France Quéré L’éthique et la vie
Ces mots expriment bien le souci de retrouver « le caractère évènementiel de l’Évangile, avec son pouvoir de convertir l’homme et changer l’Histoire ». Il faut chercher les signes d’une rupture. La foi est toujours un combat.
Figure singulière du protestantisme, éloignée des institutions, n’ayant pas de poste universitaire, elle occupe pourtant une place éminente, comme le montre sa nomination en 1983 au comité consultatif national d’éthique (CCNE), poste qu’elle occupera jusqu’à sa mort, inspirée par le souci de penser avec le vécu des personnes, le concret de la vie, soucieuse des évolutions du monde, participant à la réflexion éthique de son époque sur le féminisme la bioéthique, l’évolution de la famille. Elle a publié une vingtaine d’ouvrages, donné de très nombreuses conférences et plus de mille articles dans des revues catholiques ou protestantes.
Après des études de lettres classiques et de théologie à la faculté de Montpellier, elle commence ses travaux par des traductions des Pères de l’Église, qui pour elle sont les premiers à rendre compte du Dieu vivant et ont prêché un Dieu d’amour. Caroline Bauer parle des « idiomatismes » de France Quéré, une lecture éloignée de la dogmatique qui fige.
Son premier ouvrage en 1972, « Dénuement de l’espérance » exprime que la foi pour elle est un rapport à la vérité (Référence à Levinas) : l’homme est un être de liberté et de responsabilité.
Elle défend l’amour comme attention bienveillante à autrui (éthique aimante), la valeur inaliénable de l’autre, qui est plus grand que moi et me constitue comme sujet. La rencontre de l’autre est une transcendance.
Sur la question du féminisme, elle pouvait défendre le mariage contre l’union libre.

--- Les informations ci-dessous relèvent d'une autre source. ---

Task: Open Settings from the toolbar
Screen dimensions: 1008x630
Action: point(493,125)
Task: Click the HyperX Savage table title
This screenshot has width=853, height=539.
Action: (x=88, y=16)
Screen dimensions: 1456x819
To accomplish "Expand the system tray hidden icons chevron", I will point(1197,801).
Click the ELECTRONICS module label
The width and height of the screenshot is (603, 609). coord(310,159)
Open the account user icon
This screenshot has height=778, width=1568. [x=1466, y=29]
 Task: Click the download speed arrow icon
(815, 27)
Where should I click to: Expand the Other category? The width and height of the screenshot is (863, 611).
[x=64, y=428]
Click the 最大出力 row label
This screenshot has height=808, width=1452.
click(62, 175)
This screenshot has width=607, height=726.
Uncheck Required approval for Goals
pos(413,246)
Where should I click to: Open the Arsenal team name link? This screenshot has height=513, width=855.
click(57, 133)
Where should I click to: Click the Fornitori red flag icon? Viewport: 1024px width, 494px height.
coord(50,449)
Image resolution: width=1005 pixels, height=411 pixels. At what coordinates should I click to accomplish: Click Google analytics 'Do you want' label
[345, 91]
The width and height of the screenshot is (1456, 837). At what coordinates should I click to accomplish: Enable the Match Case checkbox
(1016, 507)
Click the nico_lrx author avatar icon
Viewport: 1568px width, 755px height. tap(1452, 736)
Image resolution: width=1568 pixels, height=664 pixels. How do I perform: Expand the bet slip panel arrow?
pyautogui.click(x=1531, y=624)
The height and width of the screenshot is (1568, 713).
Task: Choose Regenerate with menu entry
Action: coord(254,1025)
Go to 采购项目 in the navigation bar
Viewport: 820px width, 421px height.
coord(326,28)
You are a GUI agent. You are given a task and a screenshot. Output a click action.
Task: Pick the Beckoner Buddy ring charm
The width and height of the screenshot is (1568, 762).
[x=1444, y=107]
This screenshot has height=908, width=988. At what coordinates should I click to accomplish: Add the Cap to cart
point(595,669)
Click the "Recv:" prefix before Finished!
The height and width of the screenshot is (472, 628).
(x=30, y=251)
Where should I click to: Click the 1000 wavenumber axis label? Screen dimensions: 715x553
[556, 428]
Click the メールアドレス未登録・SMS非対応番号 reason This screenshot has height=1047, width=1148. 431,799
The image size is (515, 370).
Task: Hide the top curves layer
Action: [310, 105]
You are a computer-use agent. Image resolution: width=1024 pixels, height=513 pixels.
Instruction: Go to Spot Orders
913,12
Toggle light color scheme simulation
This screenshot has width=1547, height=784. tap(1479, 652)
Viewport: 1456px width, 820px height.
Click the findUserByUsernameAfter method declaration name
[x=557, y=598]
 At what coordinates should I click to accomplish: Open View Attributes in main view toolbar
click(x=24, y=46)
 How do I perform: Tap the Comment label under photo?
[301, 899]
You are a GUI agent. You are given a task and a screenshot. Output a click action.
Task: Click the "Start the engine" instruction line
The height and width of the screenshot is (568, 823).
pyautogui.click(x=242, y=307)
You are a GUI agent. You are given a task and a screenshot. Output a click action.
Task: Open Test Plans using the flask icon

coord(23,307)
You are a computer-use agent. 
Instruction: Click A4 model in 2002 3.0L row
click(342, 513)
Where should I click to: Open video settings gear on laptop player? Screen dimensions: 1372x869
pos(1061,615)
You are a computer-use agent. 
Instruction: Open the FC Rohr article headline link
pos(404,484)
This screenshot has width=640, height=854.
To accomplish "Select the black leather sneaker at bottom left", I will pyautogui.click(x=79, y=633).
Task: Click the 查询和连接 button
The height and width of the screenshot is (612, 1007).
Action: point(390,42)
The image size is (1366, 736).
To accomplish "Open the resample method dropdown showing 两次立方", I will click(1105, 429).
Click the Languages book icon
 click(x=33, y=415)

La femme est la personne qui accueille la vie. La famille est le lieu d’apprentissage de la vie en commun. Elle ne se dira jamais féministe mais elle écrivait en femme, sensible aux questions de bioéthique et de neurosciences, elle considère que chacun est détenteur d’une dignité propre.
France Quéré exprime à la fois une attention profonde à la souffrance et un ardent amour de la vie qu’elle célèbre toujours dans une langue superbe.
Dans une de ses chroniques réunies en un volume sous le titre « Le sel et le vent » et paru peu après sa disparition, France Quéré parle des « sommations du bonheur », de la joie d’être au monde et de l’exprimer. Comme le dit P. Ricoeur dans sa préface au recueil, « France Quéré pouvait jouer sur plusieurs tons, celui de la gravité méditative, celui de la prose poétique, voire celui de l’espièglerie moqueuse ». C’est un hymne à la vie que chante France Quéré. Dans Le sel et le vent, elle exprime superbement l’importance de la musique dans sa vie : » La musique est religion. Elle nous élève au-dessus de nous-mêmes, jusqu’au ciel étoilé de la foi…Librement s’élancent les arcs et les colonnes de nos attentes enfin révélées. Nous voilà cathédrales. »
Cette remarquable conférence accueillait aussi Yves Quéré, son mari, dont Caroline Bauer a sollicité le témoignage très émouvant, pour rendre hommage à cette personnalité exceptionnelle et prolonger sa présence parmi nous.